The canals, like all monumental projects, were built at tremendous human cost. Constructing them required unprecedented amounts of labor, which was sometimes extremely difficult to find. Unlike infrastructure development in the southern states, which could be performed by slaves, the canals required the exploitation of free labor. In order to attract volunteers, the companies advertised widely, drastically exaggerating wage levels and overestimating labor requirements 'in an attempt to flood the labour market and drive down wages' (Way 55, 101-2). However, the available supply of labor was rarely sufficient. The Chesapeake and Ohio Canal's recruiters scoured England and Ireland while advertisements were published in Irish and Dutch newspapers (Way 94). To a large degree, the labor shortage was caused by the fact that canallers were often farm workers (including also a good many children) supplementing their income during the periods when their labor was not needed on the farm. This meant there was too little of it in spring, but often too much the rest of the year (Way 81-82). To compensate, some companies bought or hired slaves (126). One wonders, therefore, whether the experience of the canallers was at all reminiscent of slavery. Not all historians suggest that free labor did so well out of the canals.
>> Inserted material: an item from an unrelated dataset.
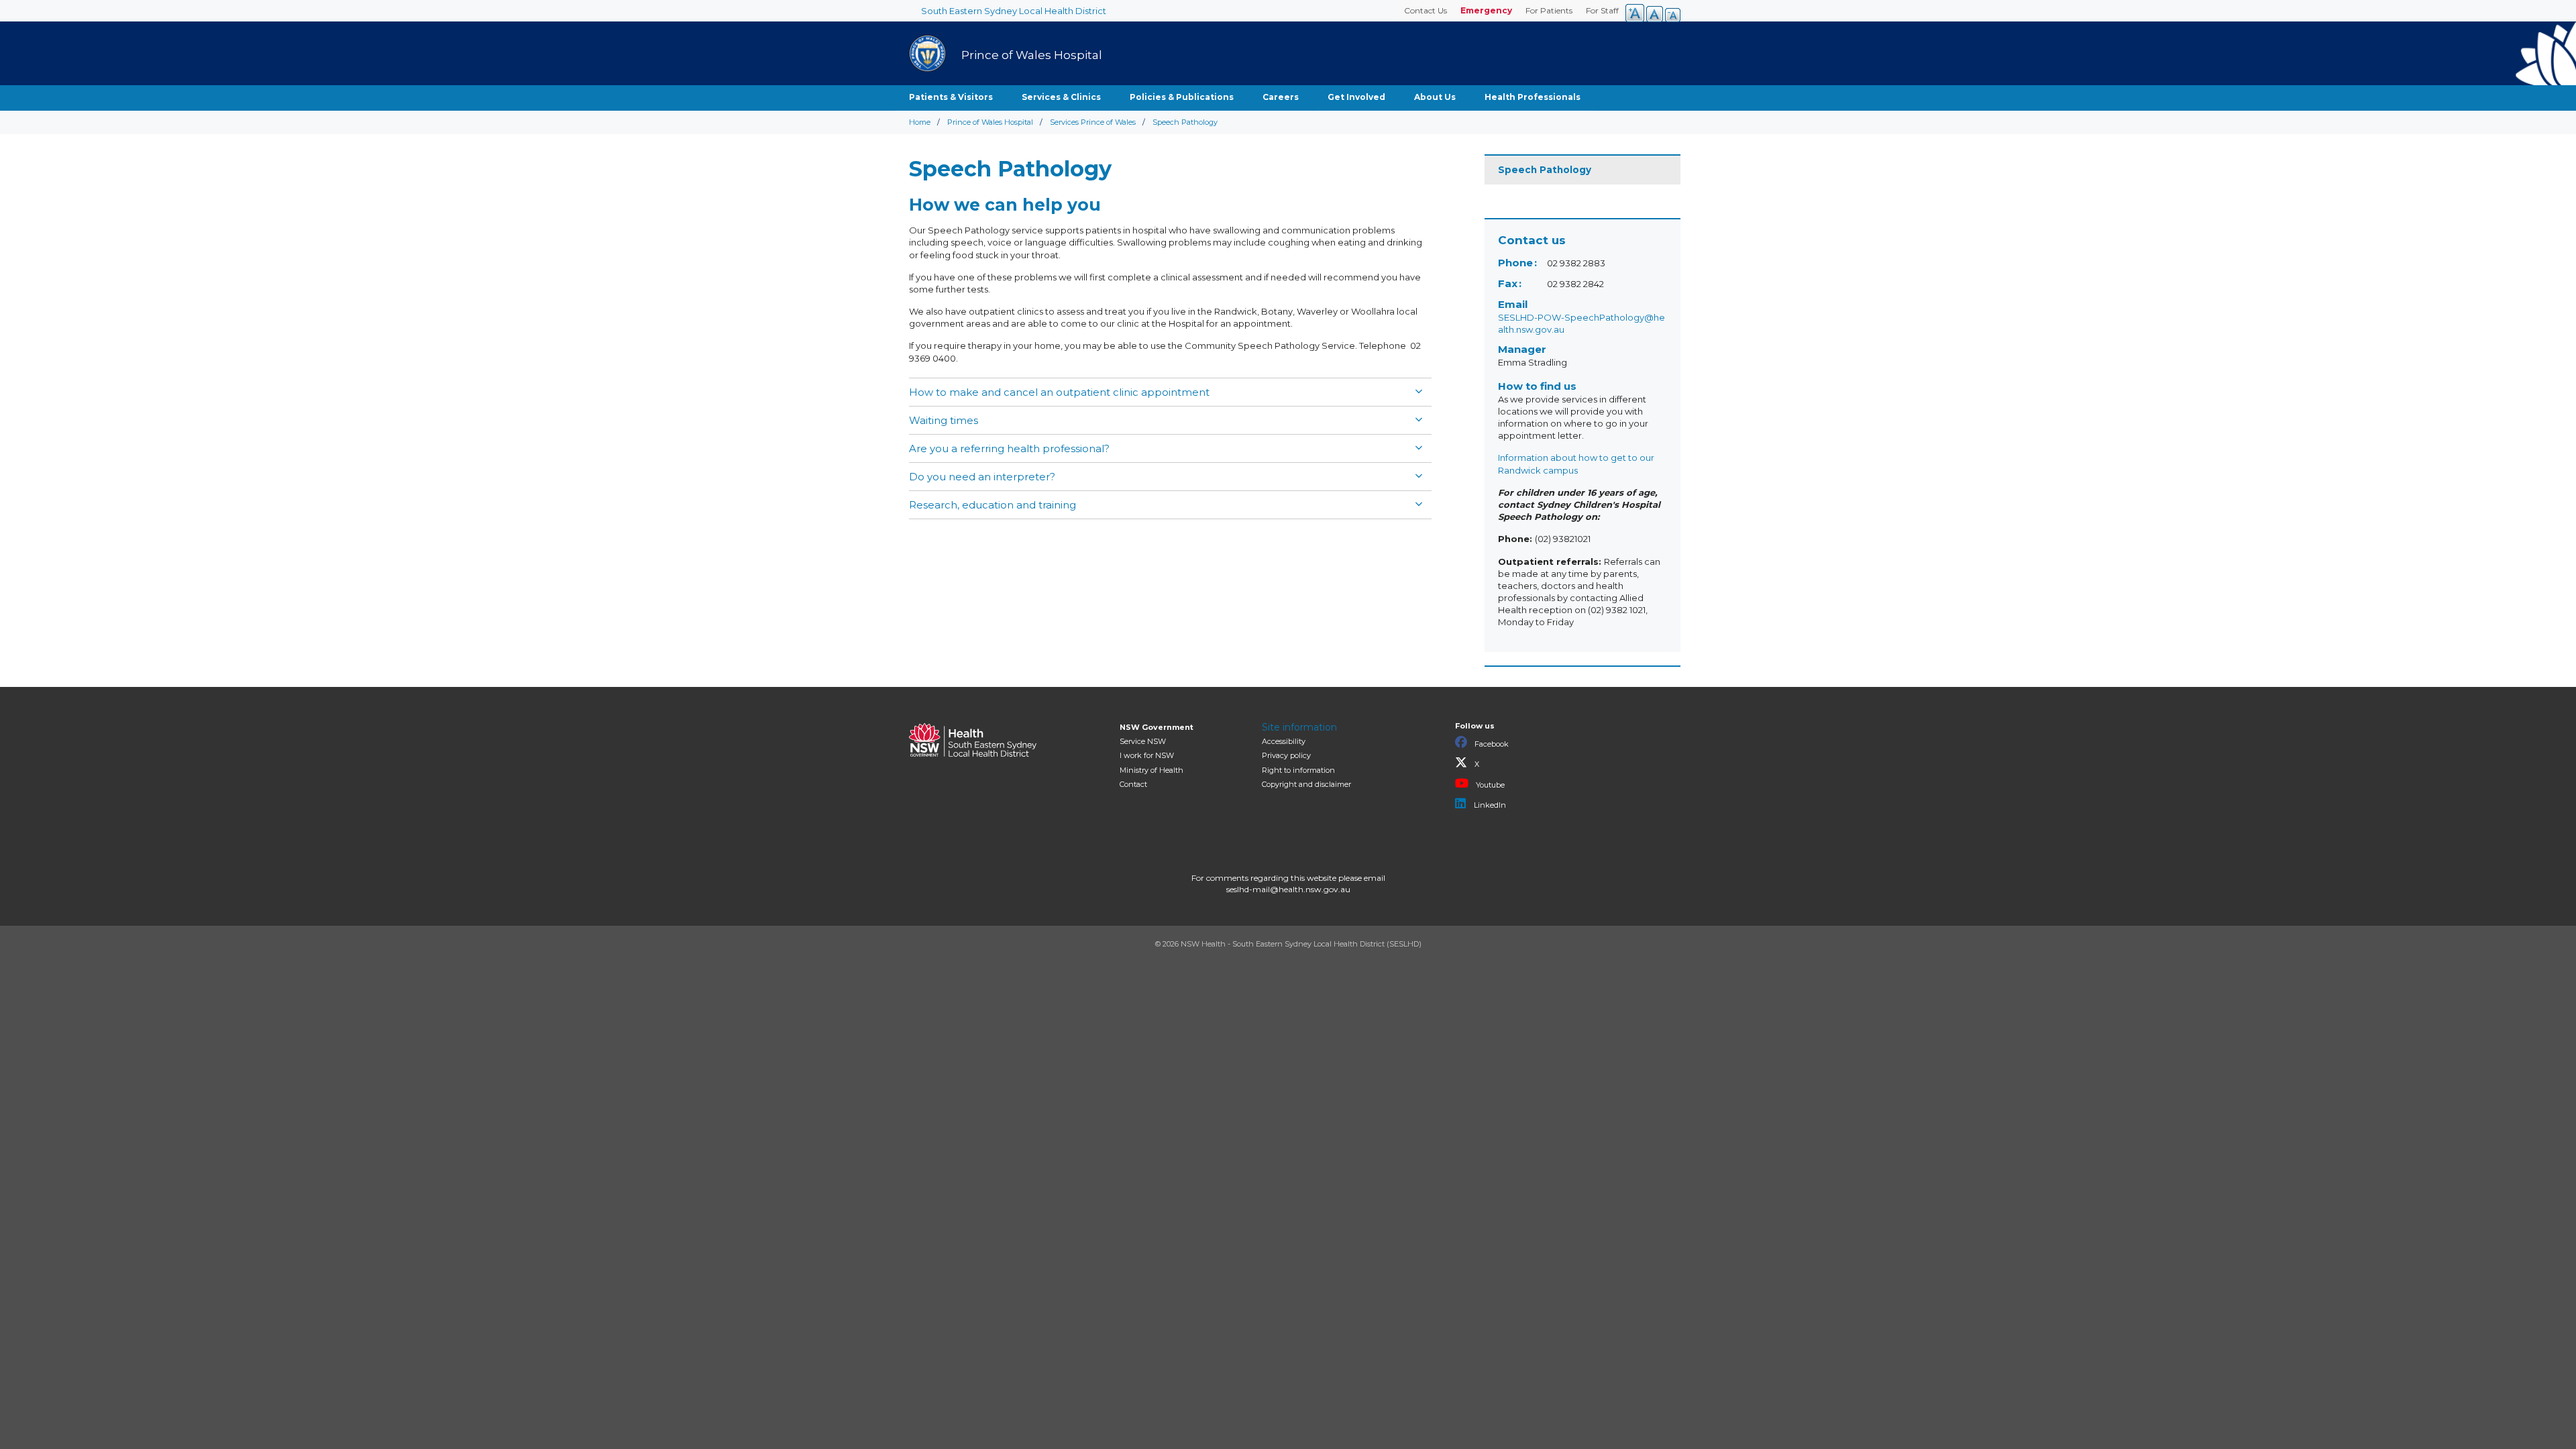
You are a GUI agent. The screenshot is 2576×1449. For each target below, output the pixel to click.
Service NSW (1143, 741)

Although he admits that canallers received 'relatively high cash wages' (81), at least during the 'balmy' 1820s and 1830s (109), Peter Way argues that canalling brought about an unprecedented degradation of American labor. The workers 'laboured twelve to fifteen hours a day in all kinds of weather. They were exposed to man health-threatening illnesses... As well as work-related injuries.' Brutalized and stigmatized as social pariahs, they constituted 'the first truly lumpen proletariat professions in North America' (10). However, from the depression of the late 1830s onwards, as wages fell (106), and a constant labor surplus came into existence (130), the debasing, irregular, badly-paid work of canalling was largely left to immigrants, above all the Irish (82).

The revolutionary impact

In this section, we address the kinds of changes which would justify the use of the term 'revolution' to describe the results of transportation infrastructure development in the United States between 1815 and 1830. Although the period between 1780 and 1860 saw 'the rise of the industrial-capitalist order and the modern class system in North America'

Way 3), there are good reasons to believe that it was largely on account of the transportation revolution of 1815-30 that the United States acquired its capitalist character. Before 1815, the bulk of the settled part of the north American continent had been devoted to subsistence farming. Yet by 1830, there were many regions in which subsistence farming was becoming a thing of the past, agriculture was increasingly oriented toward the market, and small-scale manufacturing was fairly well-developed. In the Upper Susquehanna Valley, for example, large amounts of profit were increasingly being turned back into the farms (Ford 69). According to Peter Way, 'canal construction played a significant role' in the transformation to capitalism.' It opened up new markets, mobilized an army of workers, created new consumers, developed business strategies, and initiated state-capital ties that would be so important in subsequent years (4). The coming of the railroads seems, therefore, merely to have exacerbated tendencies which were already extremely pronounced by the time the first railroad was laid in 1828. We should think of such tendencies as affecting regions, and affecting cities.